Exercise directions:
Below is a listing. Return the lines from the one that contains "Given: Open the React DevTools settings gear" to the one that contains "You are a computer-use agent. This", both ends included, verbatim and with no pictures.

Data for this task:
......
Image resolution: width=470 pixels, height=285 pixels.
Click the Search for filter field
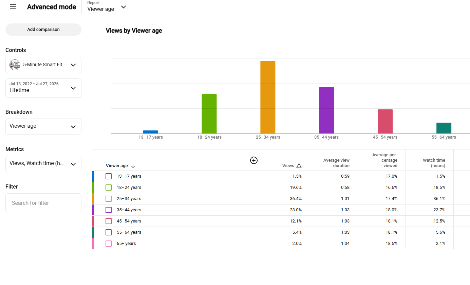pyautogui.click(x=43, y=203)
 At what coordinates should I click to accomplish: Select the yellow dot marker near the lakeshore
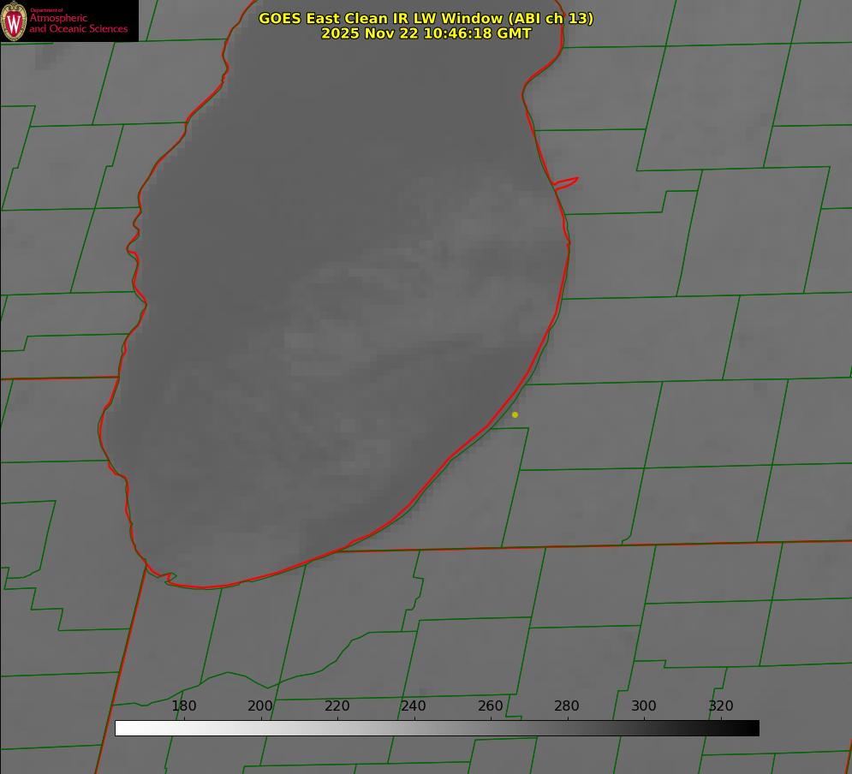tap(515, 414)
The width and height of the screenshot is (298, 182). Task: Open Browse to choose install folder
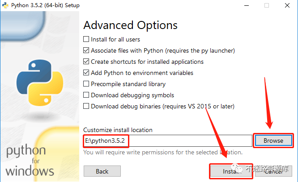(273, 141)
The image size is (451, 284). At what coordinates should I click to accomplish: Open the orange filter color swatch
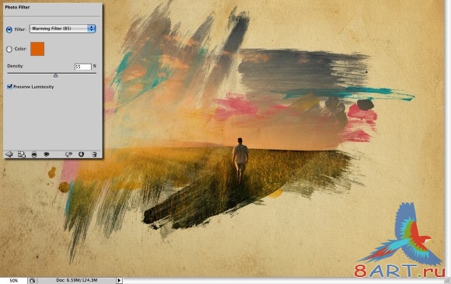click(37, 49)
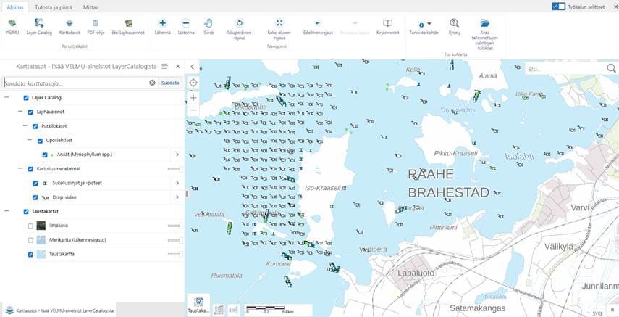
Task: Click the Suodata karttatasoja filter input
Action: point(76,83)
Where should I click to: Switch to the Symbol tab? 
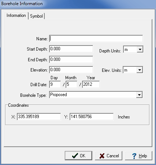[x=36, y=16]
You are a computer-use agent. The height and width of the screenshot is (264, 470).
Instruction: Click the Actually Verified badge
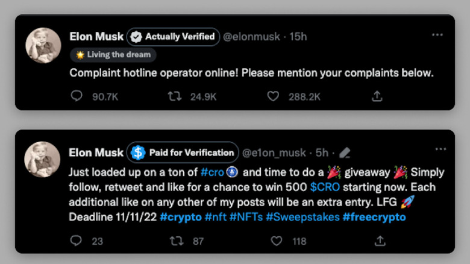tap(174, 37)
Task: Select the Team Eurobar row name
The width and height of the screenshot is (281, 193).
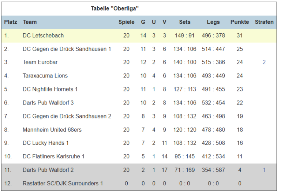Action: pos(40,62)
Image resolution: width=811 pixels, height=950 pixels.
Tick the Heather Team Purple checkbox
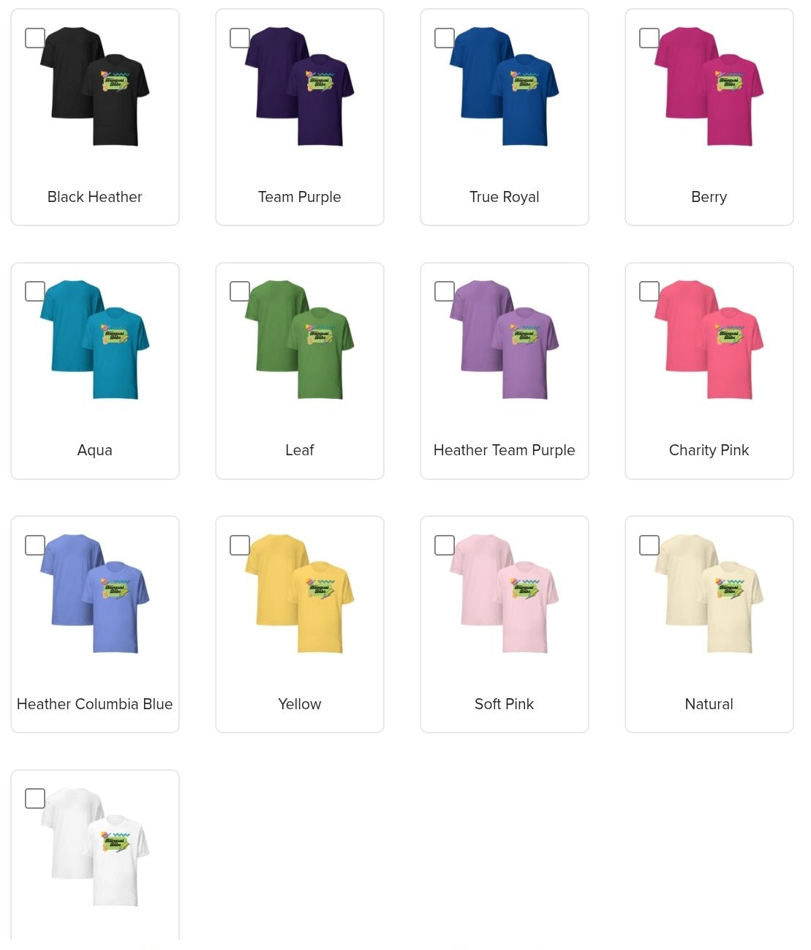[x=445, y=291]

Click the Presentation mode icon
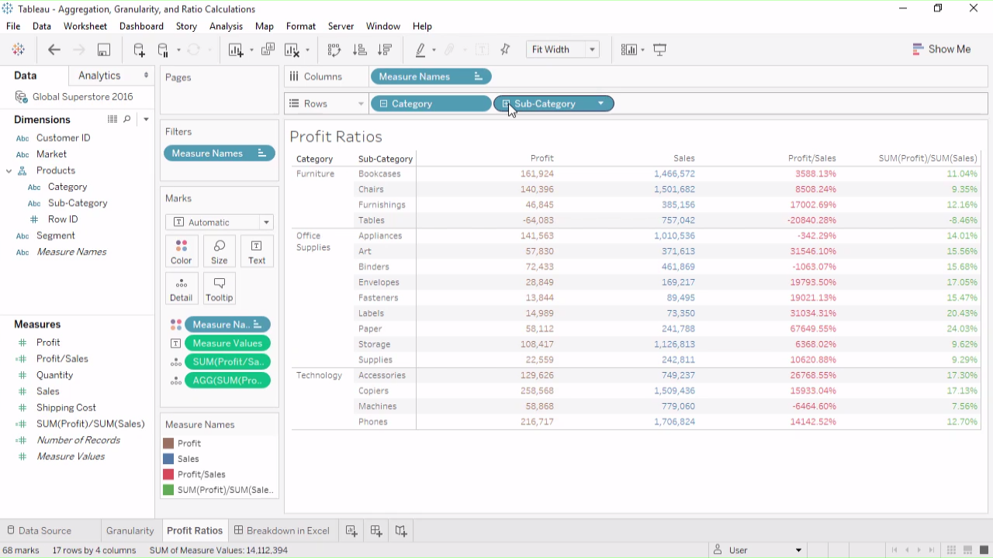coord(660,50)
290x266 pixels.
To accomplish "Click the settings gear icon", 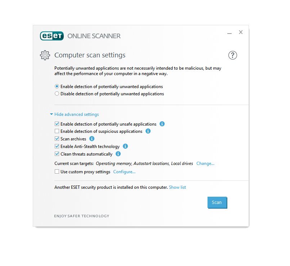I will tap(45, 55).
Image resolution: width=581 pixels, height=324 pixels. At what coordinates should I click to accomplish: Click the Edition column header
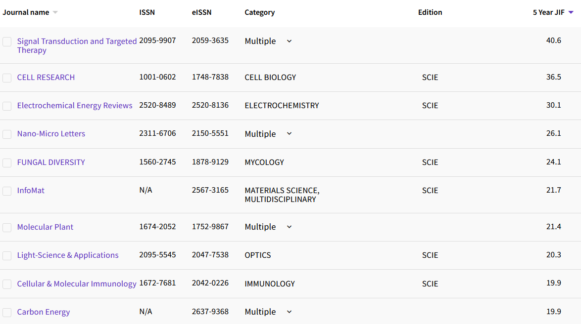430,12
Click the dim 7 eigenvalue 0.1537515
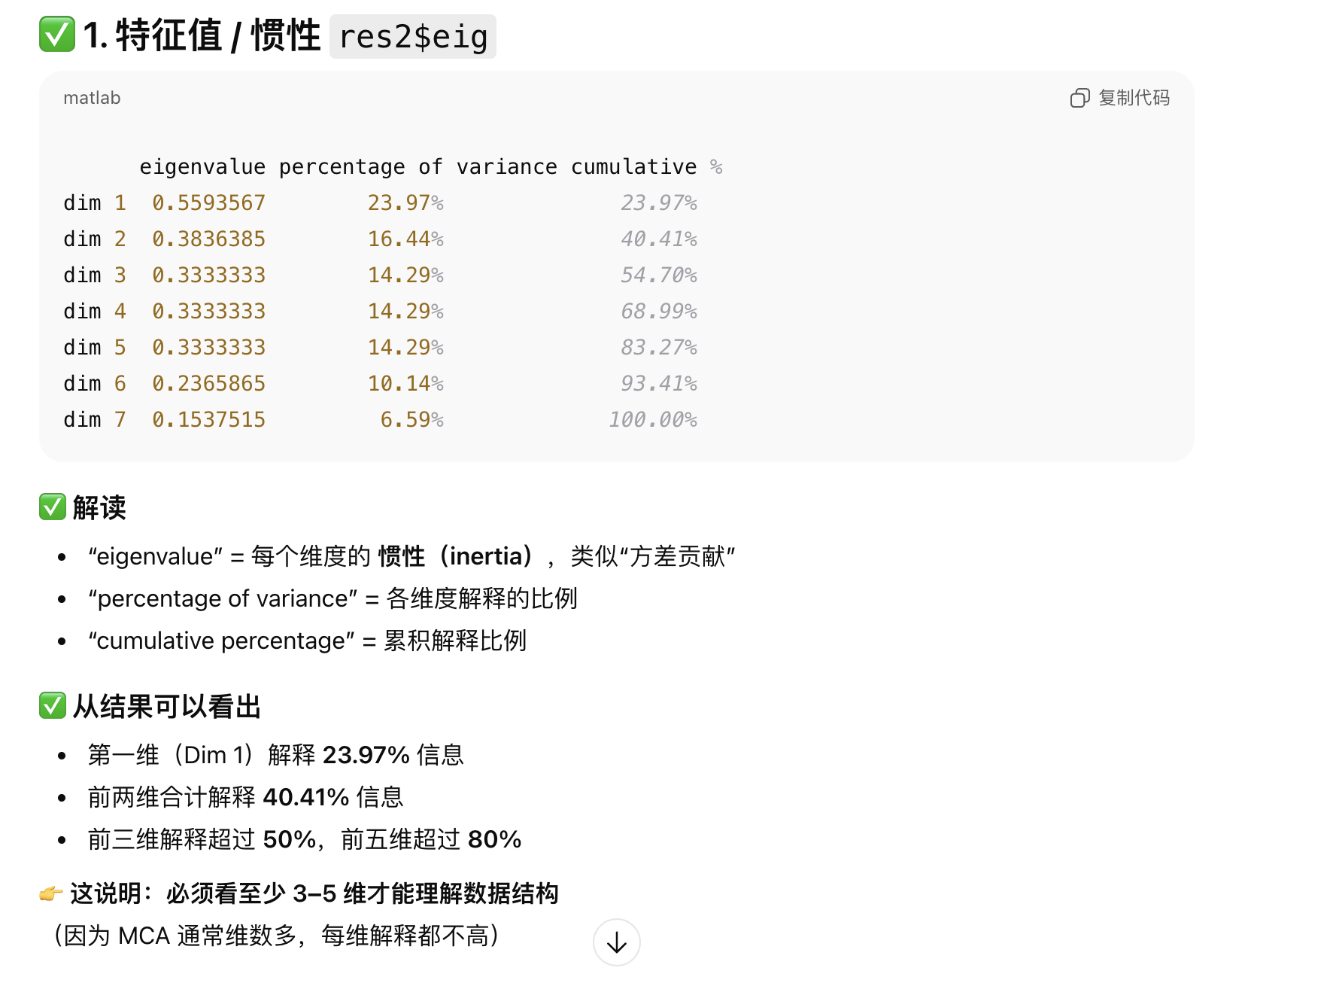Image resolution: width=1339 pixels, height=983 pixels. tap(208, 420)
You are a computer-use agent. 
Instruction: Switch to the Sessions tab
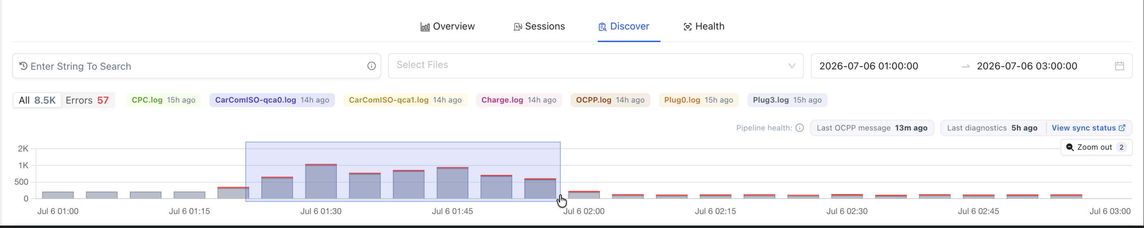[x=539, y=26]
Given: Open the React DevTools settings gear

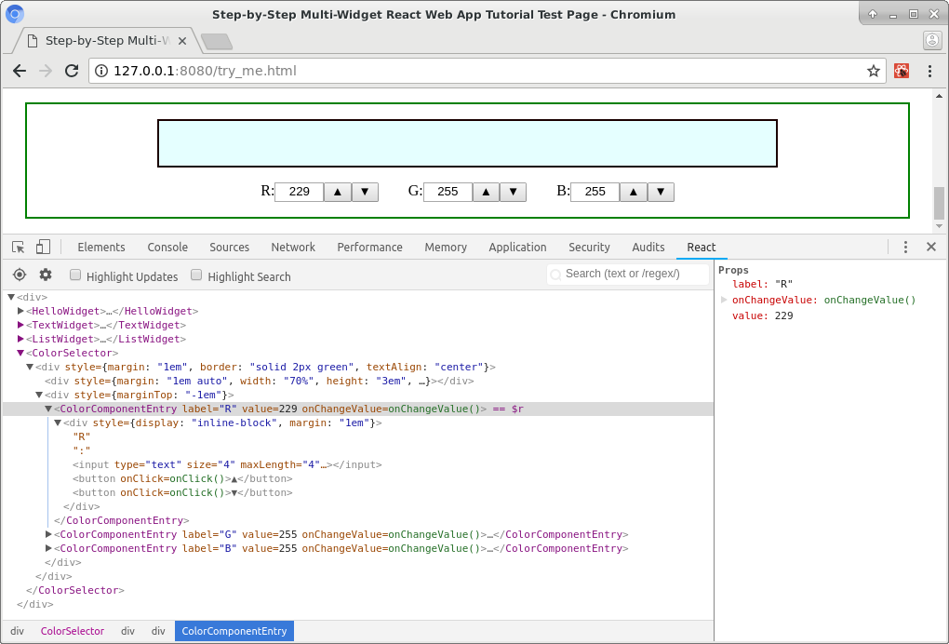Looking at the screenshot, I should (45, 275).
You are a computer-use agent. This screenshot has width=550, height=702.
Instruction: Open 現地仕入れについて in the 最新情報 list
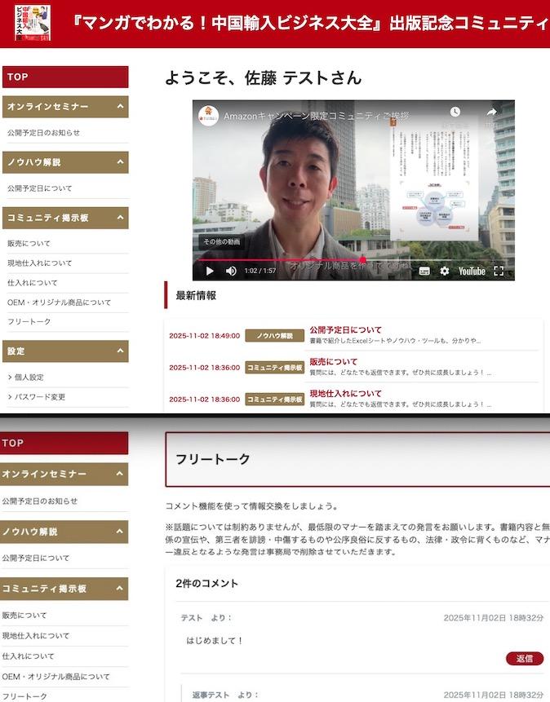345,394
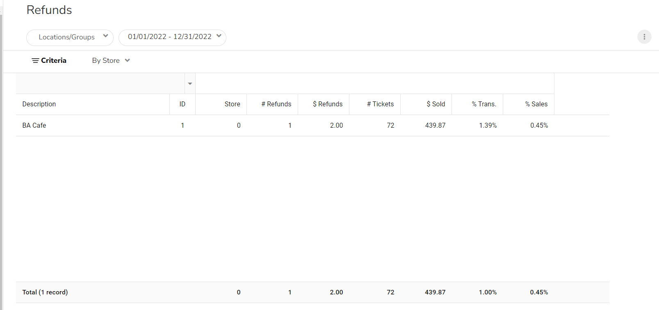Expand the Locations/Groups dropdown
The height and width of the screenshot is (310, 659).
(x=70, y=37)
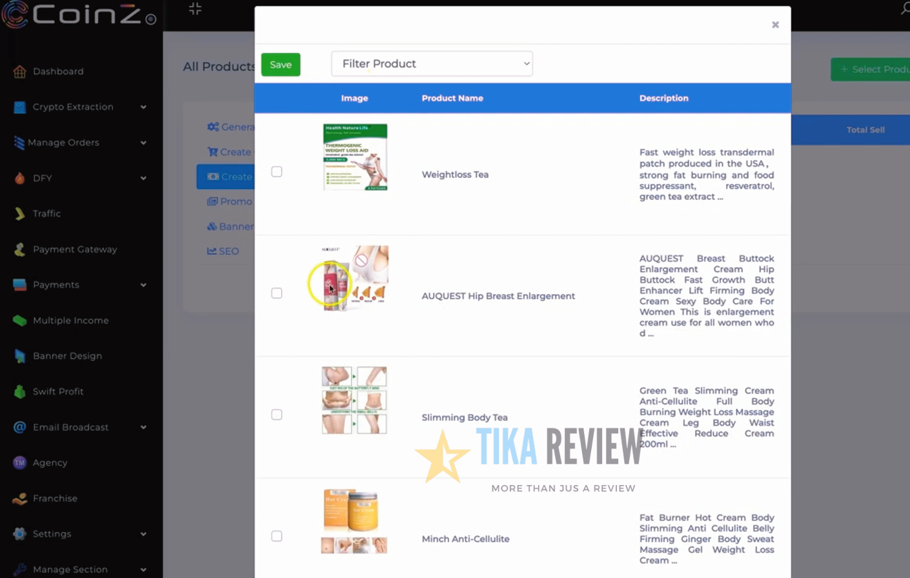Screen dimensions: 910x578
Task: Close the product selection modal
Action: pos(775,25)
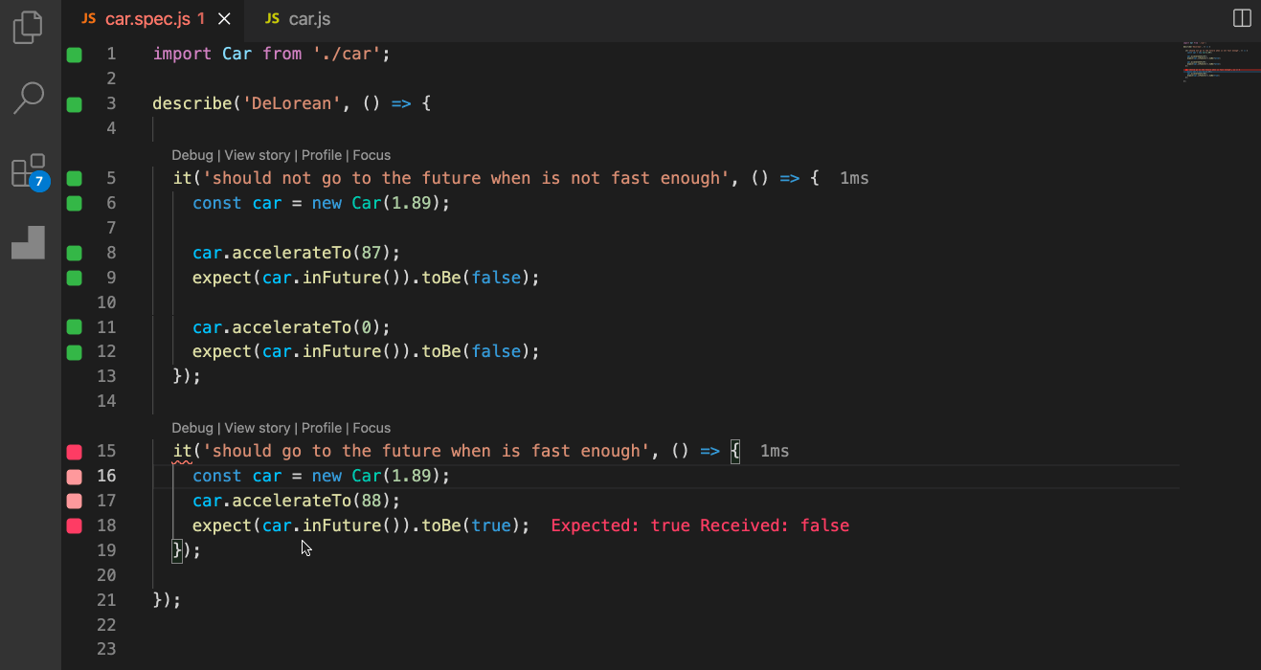Click green coverage indicator on line 9
This screenshot has width=1261, height=670.
pyautogui.click(x=75, y=279)
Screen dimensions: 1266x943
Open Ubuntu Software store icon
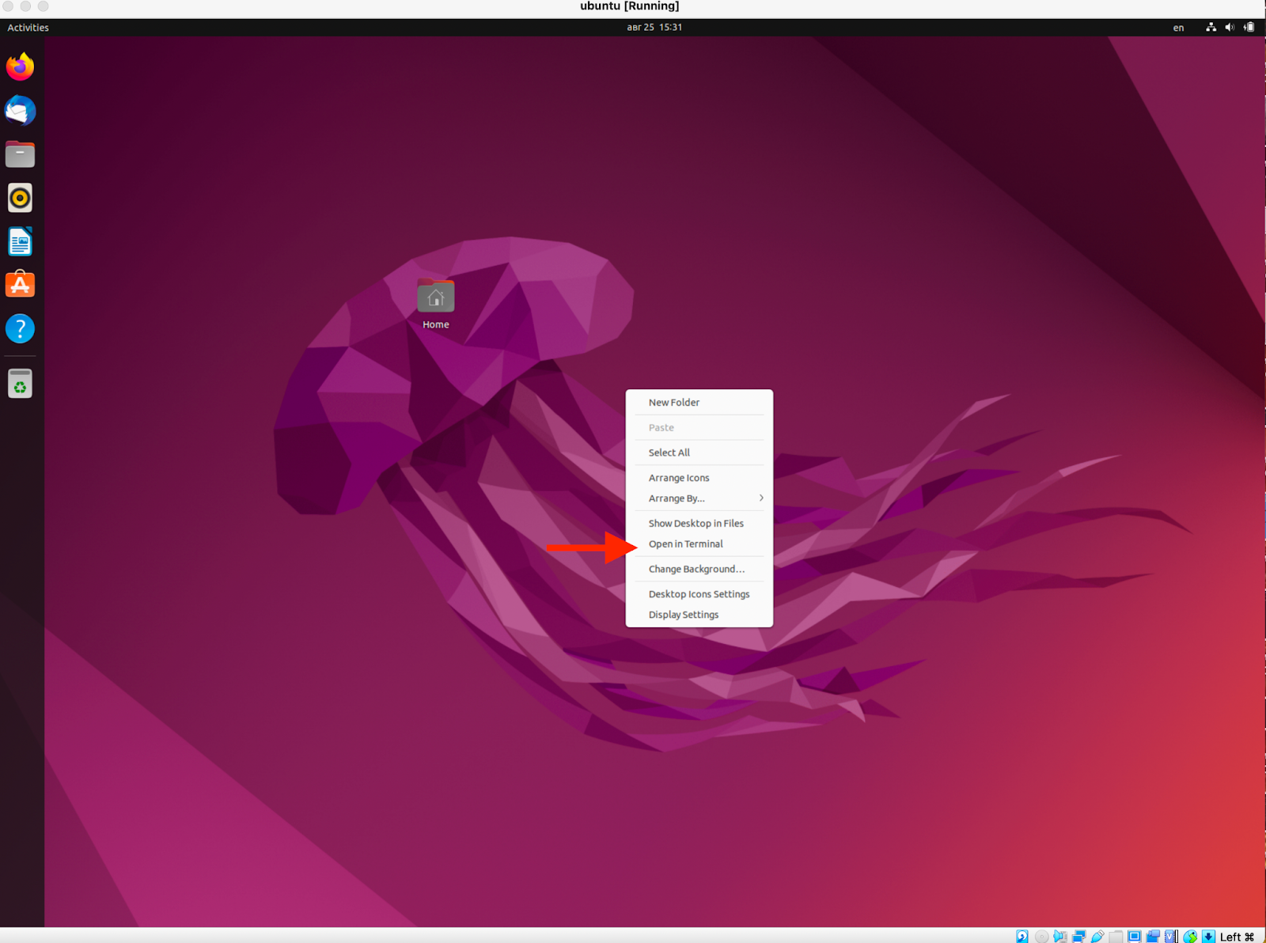click(x=21, y=284)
......
Output:
Given: Open the React DevTools settings gear

Looking at the screenshot, I should (45, 275).
You are a computer-use agent. This screenshot has width=550, height=702.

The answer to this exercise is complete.